This repository contains a demo Prefect flow that clones a dbt project and runs dbt Core commands as Prefect tasks.
The flow at duckdb-flow.py
clones a fork of dbt Labs' Jaffle Shop example, but with duckdb so it doesn't require connecting to a data warehouse.
Clone the repository
I used uv
for this demo.
After creating a virtual environment, install the requirements.
uv pip install -r requirements.txt
Once installed, run python duckdb-flow.py
to run the flow and dbt tasks.
The cloned repository, https://github.com/seanpwlms/jaffle_shop_duckdb.git has another branch, model_error
so you can see what a failure looks like as a Prefect artifact. Cloning different branches can also be combined with prefect web hooks as the basis for dbt Core CI jobs
To use this with your own dbt project repository, replace the URL in the clone_dbt_repo
function and add credentials
Let's use Prefect's serverless execution environment.

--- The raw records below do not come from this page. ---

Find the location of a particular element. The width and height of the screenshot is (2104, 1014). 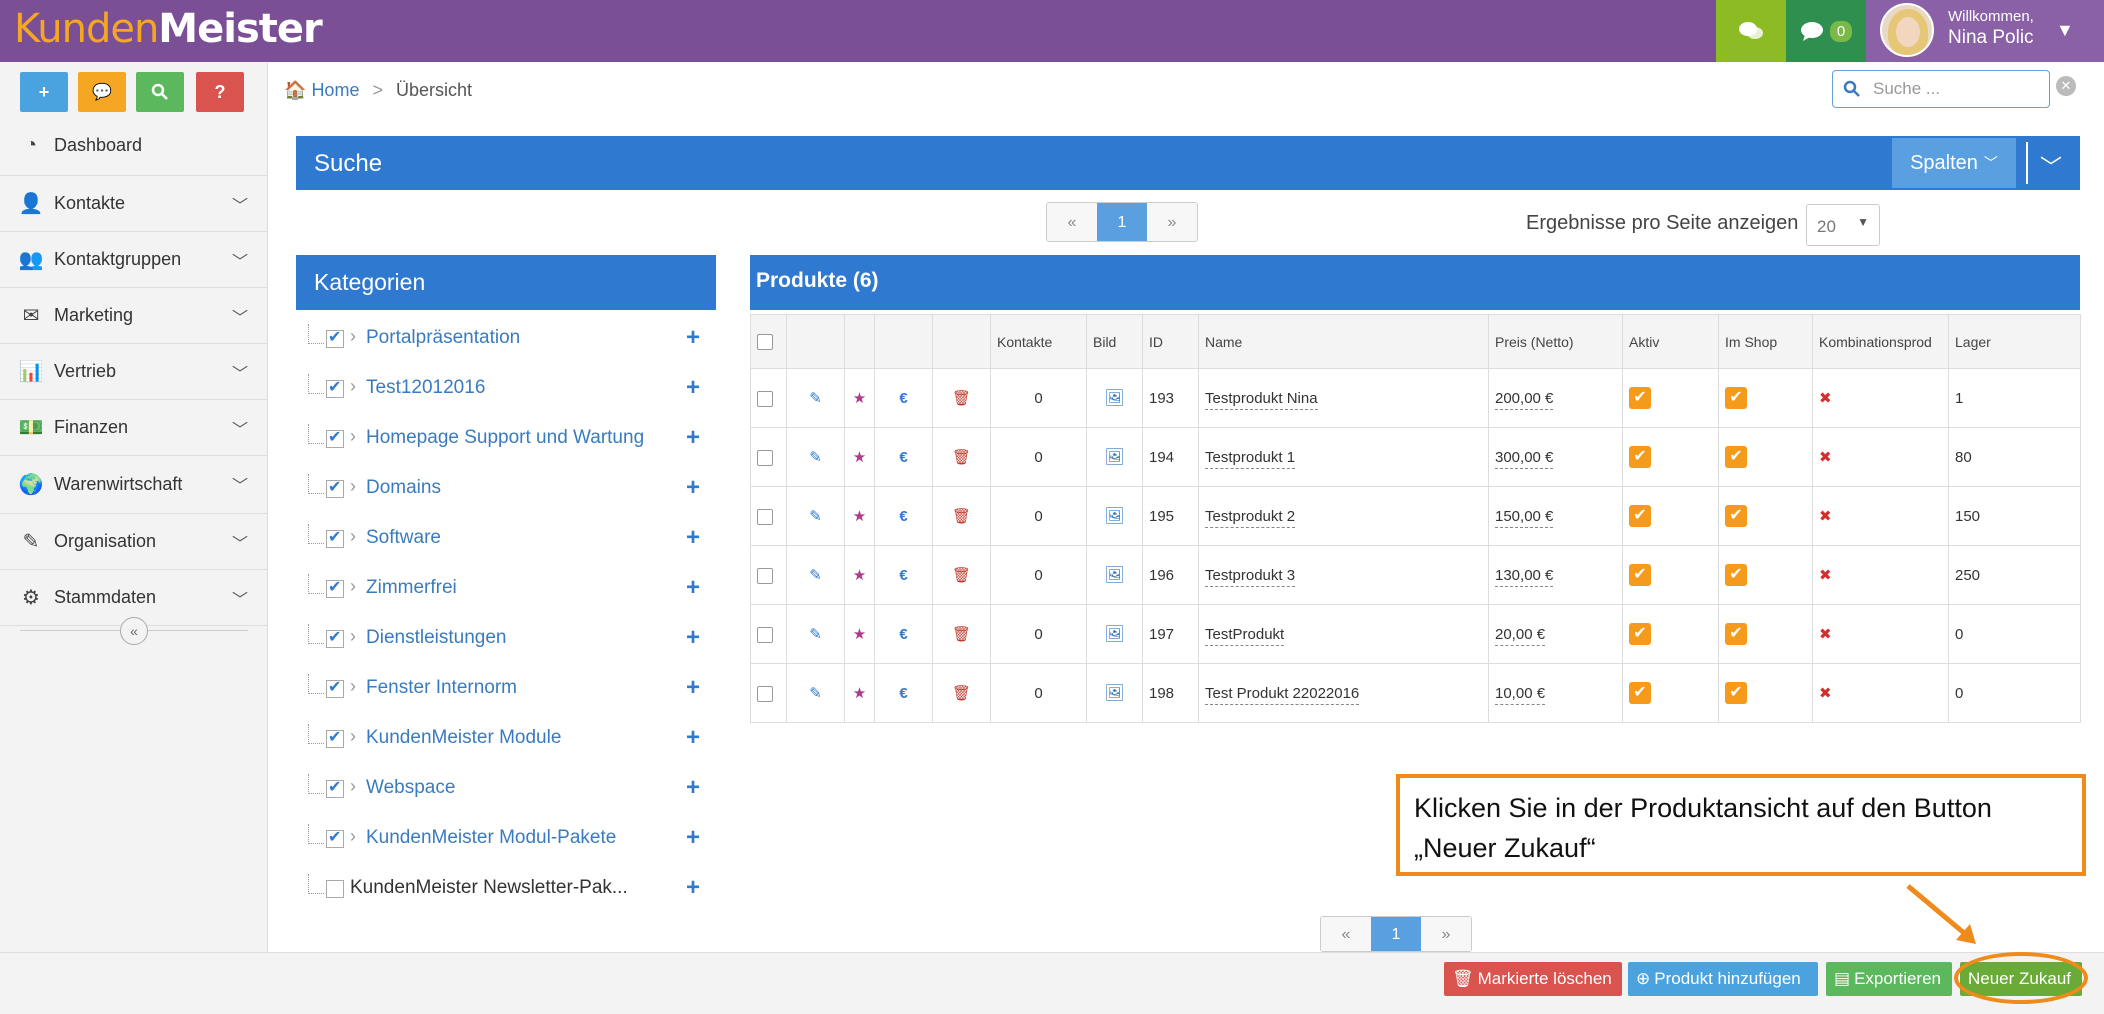

category-item: › Fenster Internorm + is located at coordinates (507, 692).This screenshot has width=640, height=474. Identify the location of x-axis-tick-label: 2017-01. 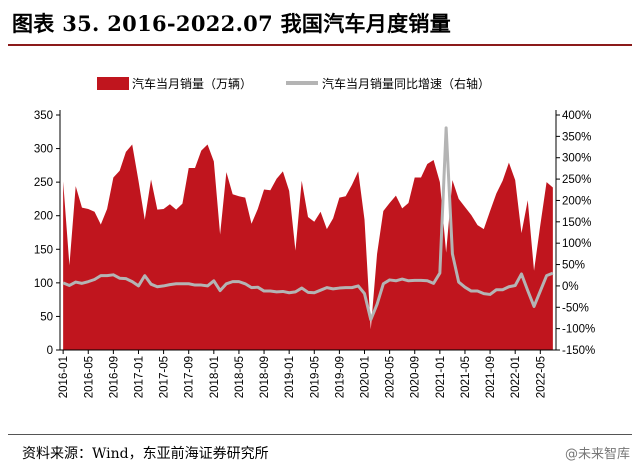
(139, 377).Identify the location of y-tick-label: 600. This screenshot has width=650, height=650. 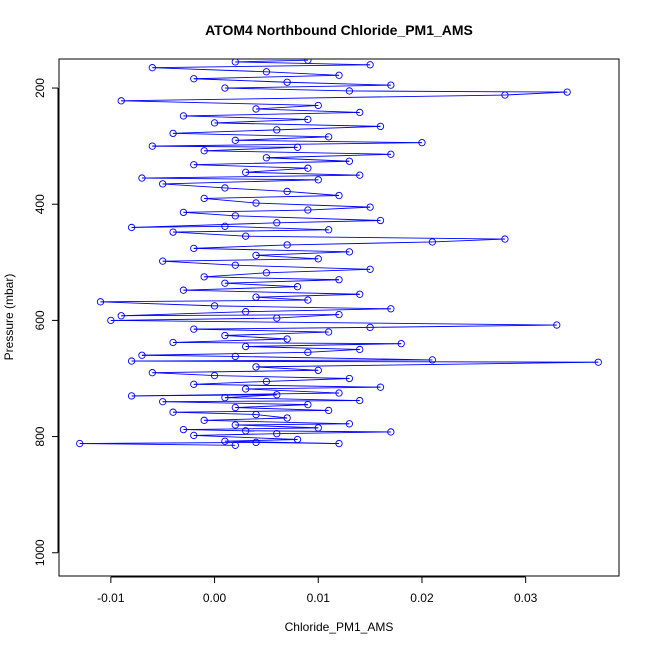
(40, 320).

First, create a Prefect Managed work pool.
prefect work-pool create managed-pool --type prefect:managed
We could modify duckdb-flow.py
to deploy via Python:
if __name__ == "__main__":
flow.from_source(
source="https://github.com/seanpwlms/prefect-dbt-deployment.git",
entrypoint="duckdb-flow.py:dbt_build_flow",
).deploy(
name="test-managed-flow",
work_pool_name="managed-pool",
job_variables = {
"pip_packages": [
"prefect==3.0.0",
"prefect-dbt==0.6.0",
"prefect-github==0.3.0",
"dbt-duckdb==1.8.3",
"google-auth==2.34.0",
"duckdb==1.0.0"
]
}
)
But, because the repo has a requirements.txt
file, it's easier to install the requirements as a part of the pull step in prefect.yaml
.
Create a deployment without a schedule:
prefect deploy --name dbt_flow_ad_hoc
Or, deploy the flow with a daily schedule:
prefect deploy --name dbt_flow_daily
Then, have a look at the deployments in Prefect Cloud.